なのだが、今作は前作以上に終盤まで退屈だった。とにかく話の進むペースがスローテンポで、なら何をやってるのかというとひたすら説教くさいことを言わせる展開に持ち込んでいるのだが、話の流れがあざとすぎるせいで押しつけがましく感じられて仕方ないし、言ってることも一方的なので全然共感できない。終盤まではこちらの気を引いてくれる印象的な場面や種明かしが殆どなく、ダラダラとどこかで聞いたような説教とどこかで見たような友情物語をやってるだけ。子供が大人を虐殺している世界観はエグみはあるが、ダンガンロンパならこれくらいはやってくれるだろうの域を出なかった。

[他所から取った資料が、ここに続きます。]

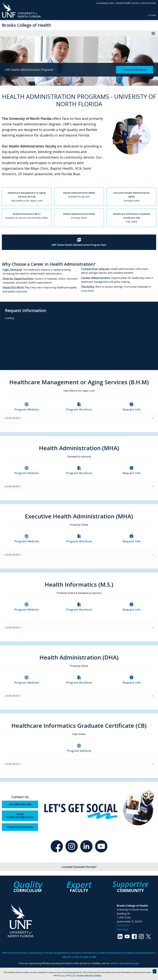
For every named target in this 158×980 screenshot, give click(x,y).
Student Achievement (110, 953)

しかしこのゲームの見所はラスト3時間。ここだけ異様に盛り上がる。どんでん返しに次ぐどんでん返しで今までのスローペースを一気に覆すフルスロットルな展開には圧倒された。どんだけ最後に詰め込んでるんだよ。
またこの場面で問われる選択肢がかつてないほど葛藤させられるものでたった二択の選択なのに死ぬほど悩まされた。演出もダンガンロンパらしい味付けで面白い。

最後に一気に解放されてカタルシスを味わえるとは言え、ペース配分を極端に最後に傾けすぎでそこに至るまではかなり苦痛。出来の悪いアクションパートがテンポの悪さを更に加速させていてラスト以外は退屈極まりない。
終盤の怒涛の展開は目を見張るものがあるが、終わり良ければ、とは言い難いなぁ。